==== Records for this exercise ====

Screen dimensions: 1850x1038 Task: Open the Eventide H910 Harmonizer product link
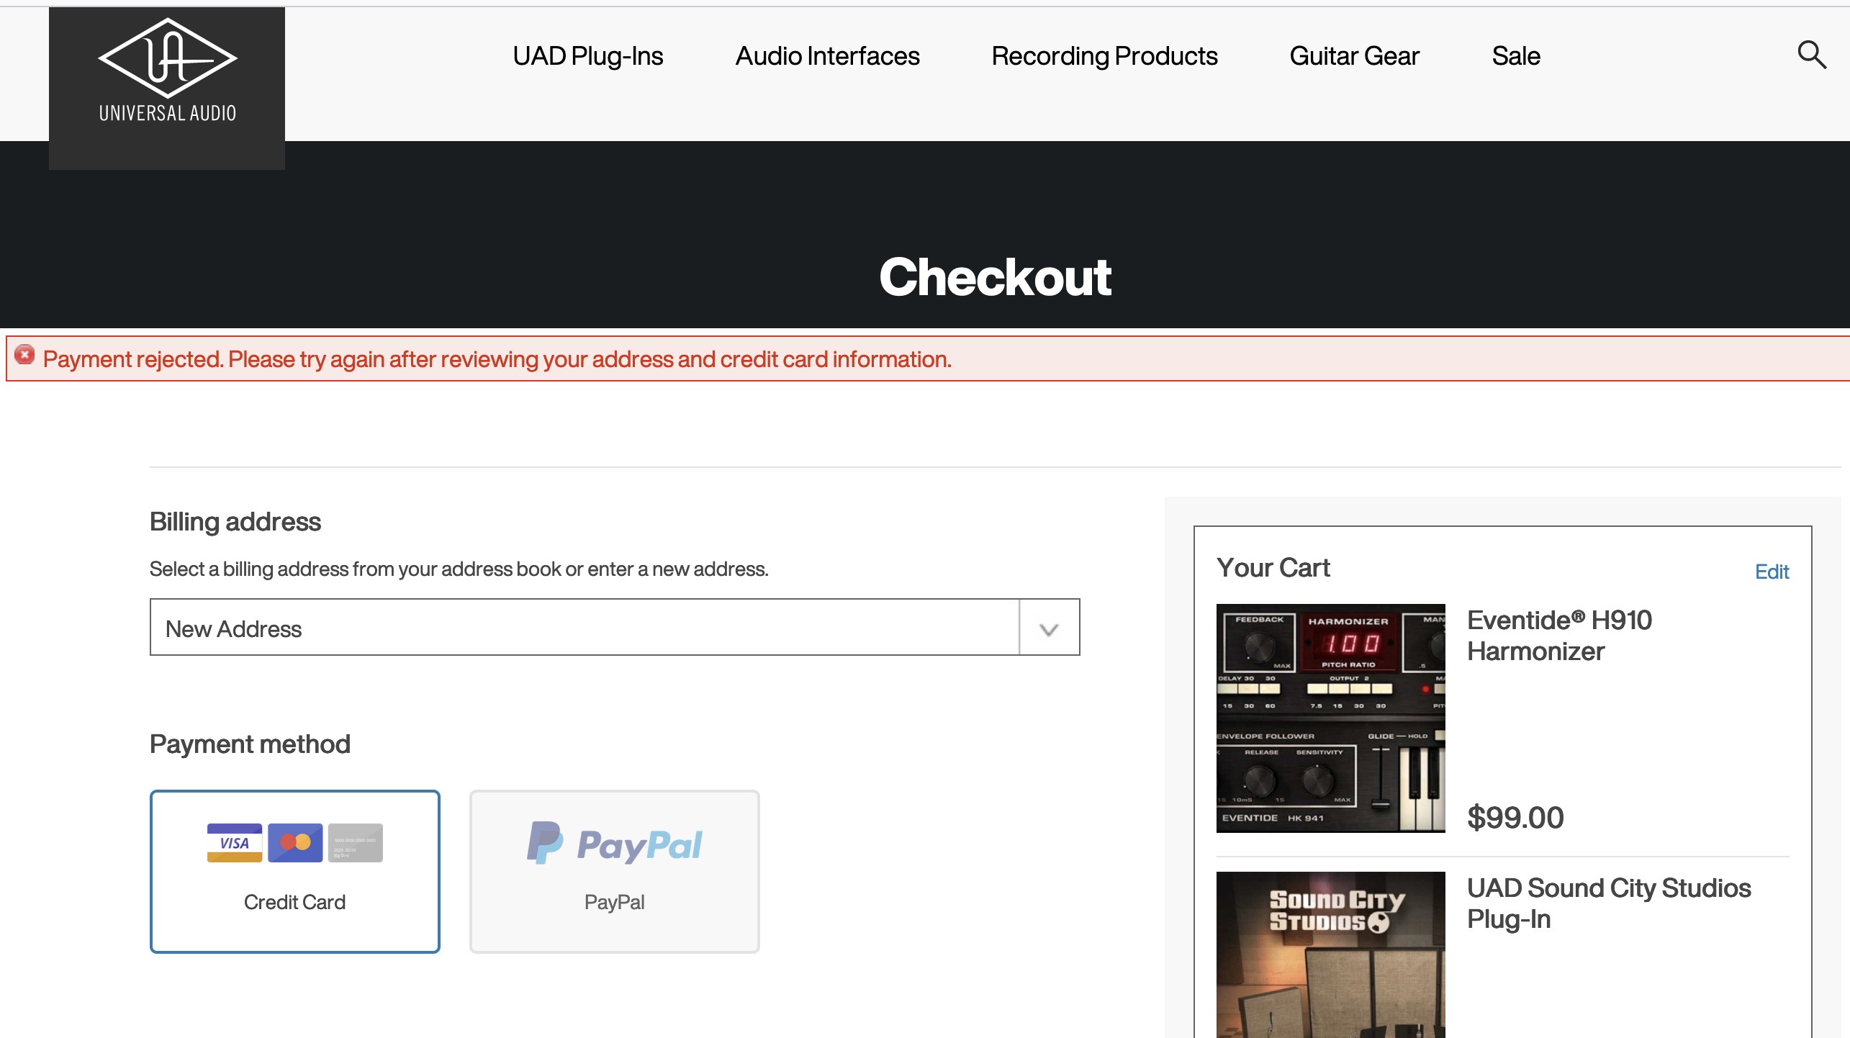(1559, 636)
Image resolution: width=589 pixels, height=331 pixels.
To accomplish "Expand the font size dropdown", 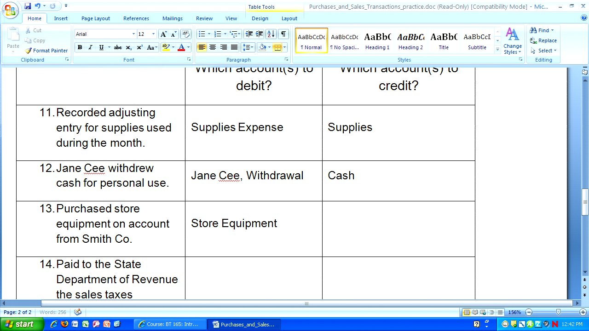I will pyautogui.click(x=153, y=34).
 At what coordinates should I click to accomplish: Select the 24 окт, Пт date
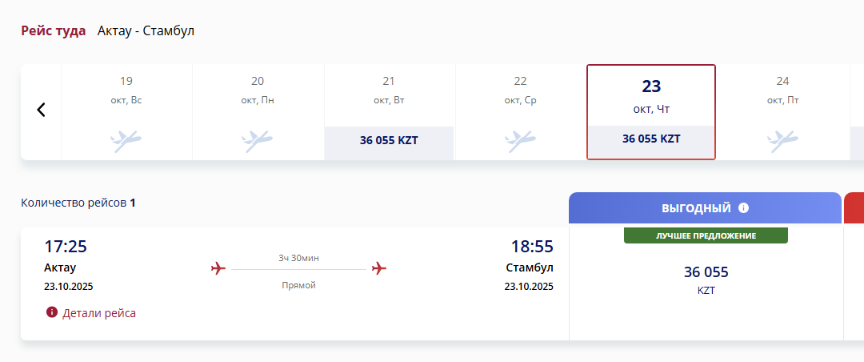[782, 112]
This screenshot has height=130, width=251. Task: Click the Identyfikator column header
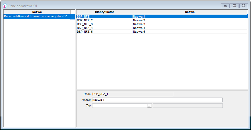(x=105, y=12)
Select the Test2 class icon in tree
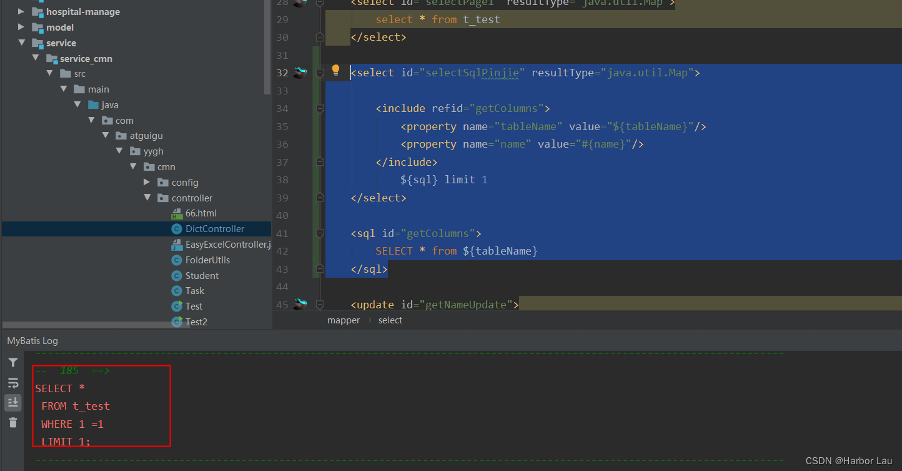The width and height of the screenshot is (902, 471). click(176, 322)
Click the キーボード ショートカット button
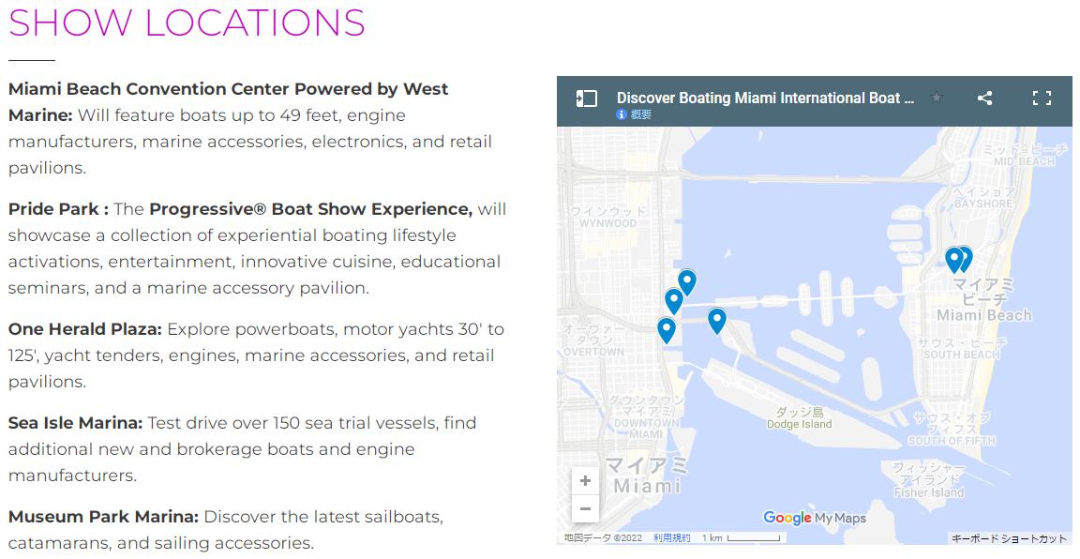The image size is (1080, 559). pos(1009,538)
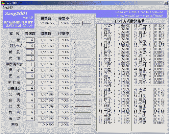The image size is (169, 134).
Task: Select the 共産 得票数 field
Action: pos(46,40)
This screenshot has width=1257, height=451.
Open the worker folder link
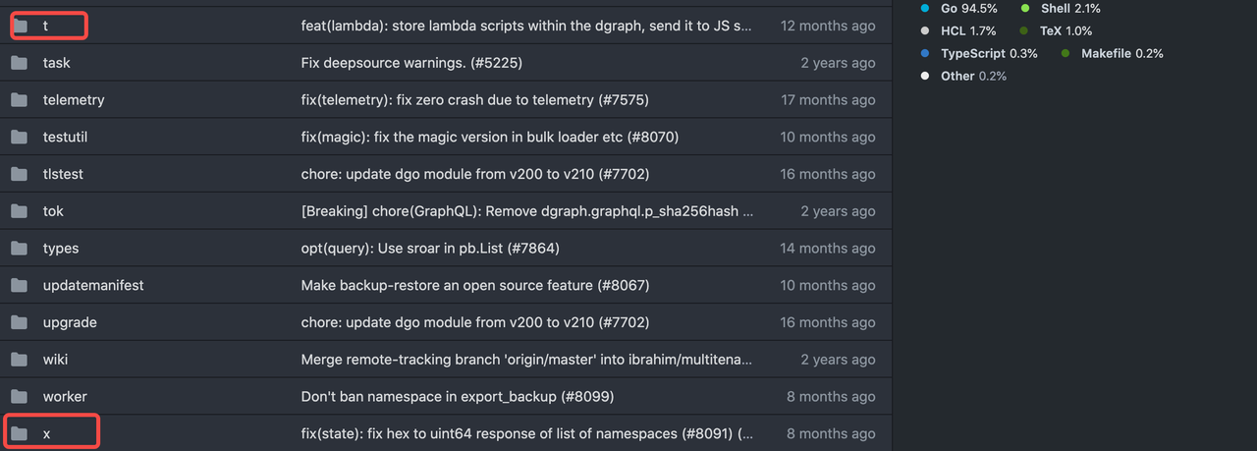pos(65,397)
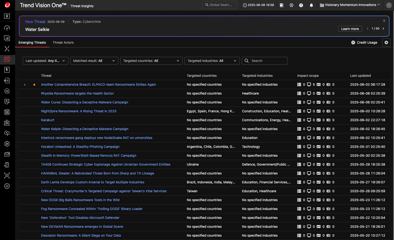Open Rhysida Ransomware targets the Health Sector
This screenshot has height=240, width=394.
[77, 93]
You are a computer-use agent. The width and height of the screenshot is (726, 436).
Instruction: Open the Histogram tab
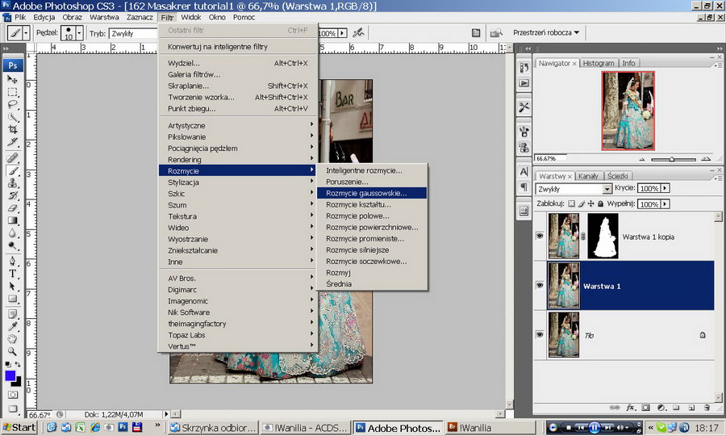[598, 63]
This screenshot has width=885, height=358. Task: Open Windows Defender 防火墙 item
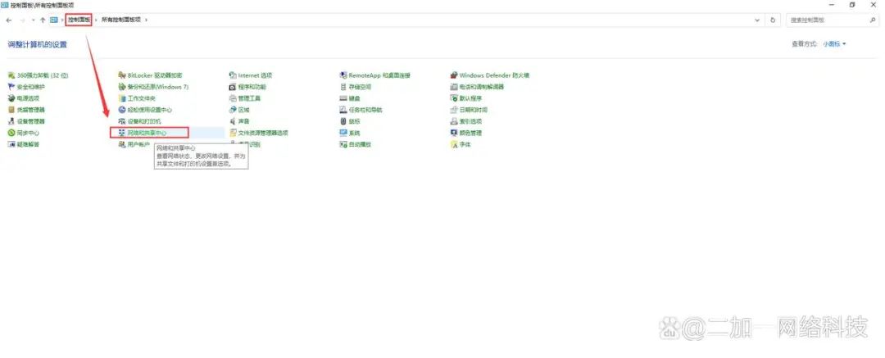pos(493,75)
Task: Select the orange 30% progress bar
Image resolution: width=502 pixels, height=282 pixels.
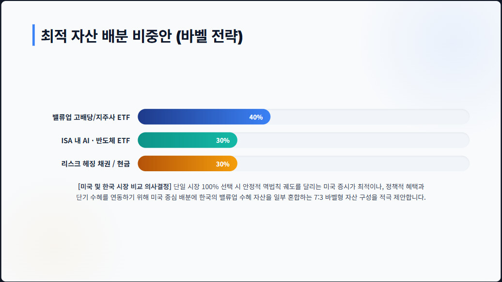Action: (188, 163)
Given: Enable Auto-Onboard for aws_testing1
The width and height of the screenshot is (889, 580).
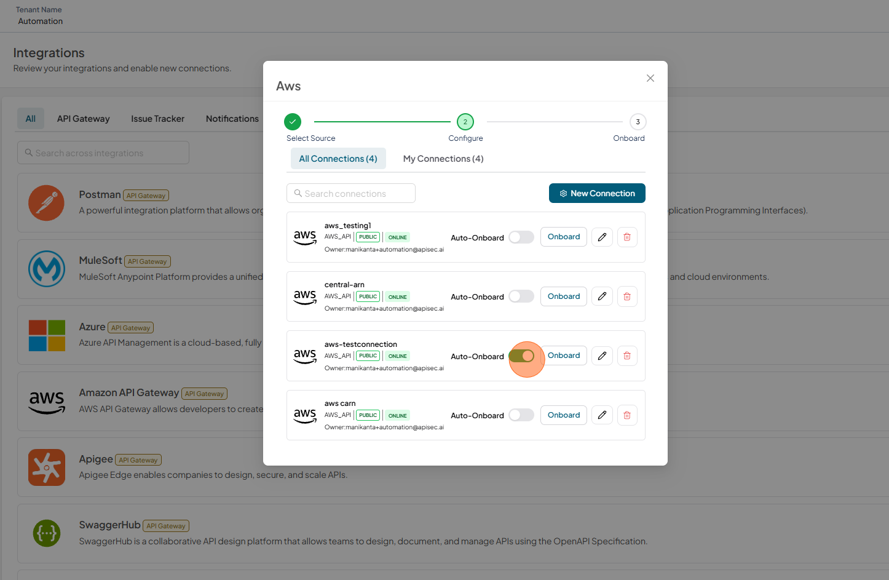Looking at the screenshot, I should [x=521, y=237].
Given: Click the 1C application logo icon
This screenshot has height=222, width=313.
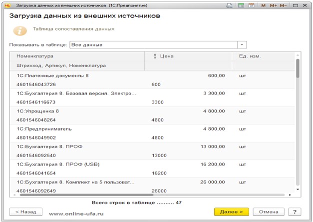Looking at the screenshot, I should click(7, 5).
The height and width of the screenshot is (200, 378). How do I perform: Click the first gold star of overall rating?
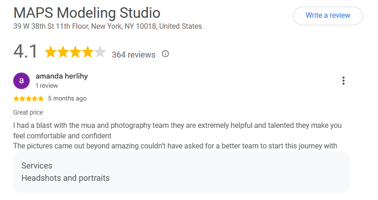click(x=51, y=52)
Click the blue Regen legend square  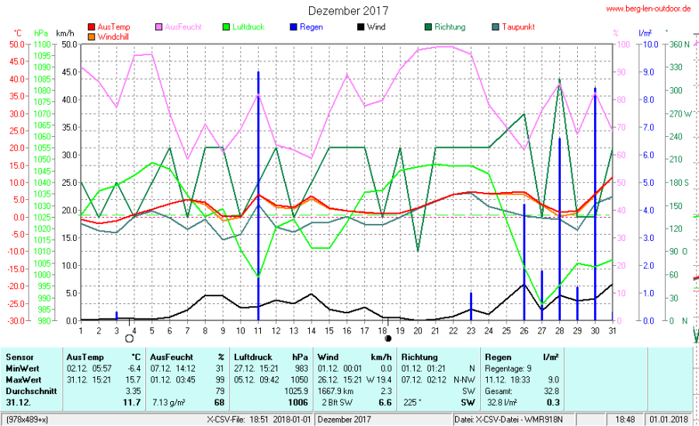(x=295, y=27)
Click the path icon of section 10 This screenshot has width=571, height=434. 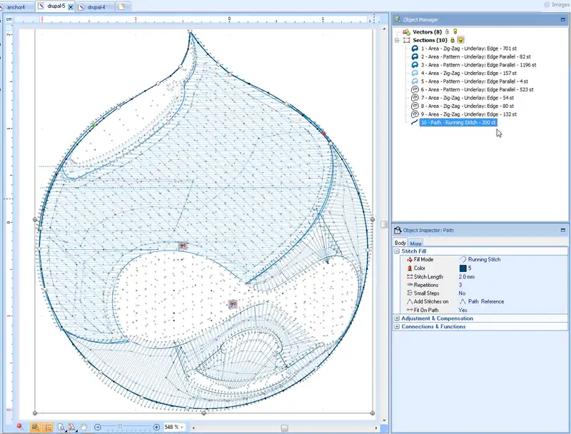pyautogui.click(x=415, y=123)
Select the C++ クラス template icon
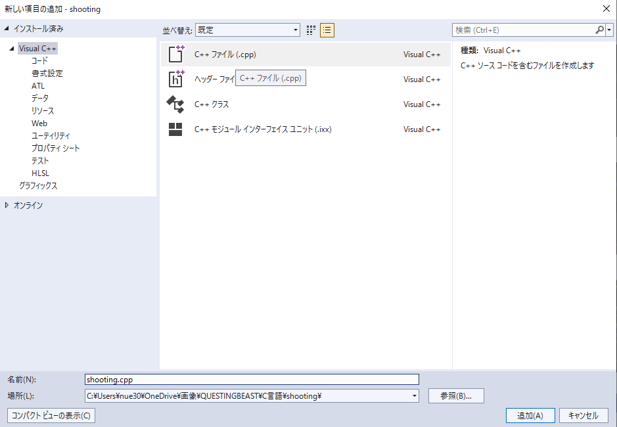 (176, 104)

====

Look through the data above. Each line containing the word "Given" needs to be copied.

__Your response__
Given: Enable Auto-Onboard for aws_testing1
Given: Click the 1C application logo icon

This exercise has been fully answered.